Yep, we did all right for a while there, all the way up until about 7,000 years ago. Then we got into things like farming, the wheel and started to use horses for the heavy duty work we no longer felt like doing. But comfort had a cost – studies show that our bone density has decreased considerably compared to our Neolithic ancestors.
It’s not been known among scientists until now, what actually caused this decline in our bone strength. Did it have anything to do with diet, with what we ate back then? Or did it have something to do with our tendencies to go from living like hunting and gathering nomads to instead live together in small villages – also known as urbanization?
Well, it was our taste for agriculture and the possibility to work less that caused the downgrade, starting with the femur and tibia bones of the leg. The humerus bone in the upper arm also lost density, but not as quickly as the leg bones did. This very difference occurring in separate parts of the body rules out that the increasing weakness had anything to do with a lack of protein or calcium, according to Dr. Steven Churchill, an evolutionary anthropologist at Duke University in Durham, North Carolina.
Since 2,000 years ago we’ve pretty much kept the same bone density as during the Roman period, and the study can only provide evidence that these results apply to Europeans. More exactly, 1,842 individuals from a time period that stretches between the Stone age (Neolithic and Paleolithic periods) and the 20th century.
The study was done by X-raying the bones, and then making silicone putty molds that depicted the bone surface. In a computer analysis of the data they then could point to the time periods in our human history where the bone structures got thinner.
It turned out that it was not just black or white in discerning that we didn’t move as much any longer – rather the researchers could detect exactly what movements we didn’t use as much as before.

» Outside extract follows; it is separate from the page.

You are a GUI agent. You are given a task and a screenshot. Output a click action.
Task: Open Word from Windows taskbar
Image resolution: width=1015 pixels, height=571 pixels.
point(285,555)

Strength related to running or long distance walking had changed a lot more than strength connected to movements such as lifting, bending or pivoting.
But hey – there’s hope! Hear what Dr. Ruff has to say: “There was a lot of evidence that earlier humans had stronger bones, and that weigh-bearing exercise in modern humans prevents bone loss”. Dr. Christopher Ruff, director of the Center for Functional Anatomy and Evolution, at John Hopkins Medical Center in Baltimore, led the whole study, which was published in the Proceedings of the National Academy of Sciences, May 18. So, evidently, we just need to keep moving those muscles and make good use of them, to start gaining back some of what’s been lost to European history’s most comfy lifestyle ever seen.